Blue eyes that almost seem to pierce you. Blond hair, and an almost angelic face, with an infectious smile.
Yet when he gets into the pool, Belarus’ Ihar Boki takes on a whole new energy, and is a stellar swimmer in the S/SB13 category at the Paralympics, dedicated to those who have a visual impairment.
On September 1, however, Boki fell short of his goal to achieve the gold medal in the men’s 100-meter breaststroke SB13 final. He came in fifth. Germany’s Taliso Engel won the gold medal, setting a world record of 1 minute and 2.97 seconds. American David Henry Abrahams scored the silver, and Kazakhstan’s Nurdaulet Zhumagali came third at Tokyo Aquatics Centre.
Boki, who has a congenital visual impairment, was competing to see if he could repeat the historic feat he achieved in the Rio de Janeiro Paralympics in 2016, where he took home six gold medals and one bronze.
Prior to the competition, he had told Olympics.com: “I can’t swim breaststroke. I was not born for this. To swim breaststroke, you have to be born that way.”
However, the Minsk native who started swimming when he was 6 at his mother’s encouragement, went on to reveal his determination, saying on August 30: “I am trying to improve it, so let’s see what I will be able to show here.”
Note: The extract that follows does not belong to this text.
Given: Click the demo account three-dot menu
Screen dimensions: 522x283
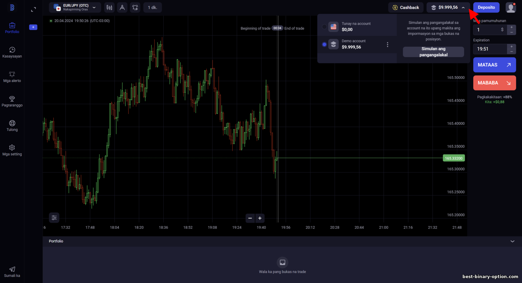Looking at the screenshot, I should 387,45.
In fact, the only time that the 27-year-old athlete missed getting on the podium in London was in the 100-meter breaststroke, where he came seventh. In Rio, his only bronze medal was in the same race.
It is not that he is short of successes already achieved in this edition of the Paralympics. In fact, his nickname, “The Beast,” seems well deserved.
On August 30, Boki scored his fifth gold medal of this edition of the Games, in the men’s 200 individual medley. He set a world record with a time of 2 minutes and 2.7 seconds, finishing a full seven seconds before the silver medalist, France’s Alex Portal. He had previously completed a full sweep of gold medals in the 50 freestyle, the 400 freestyle, the 100 backstroke and the 100 butterfly.
He also clocked Paralympic records in the 100-meter butterfly and 100 backstroke, with times of 53.80 seconds and 56.36 seconds, respectively.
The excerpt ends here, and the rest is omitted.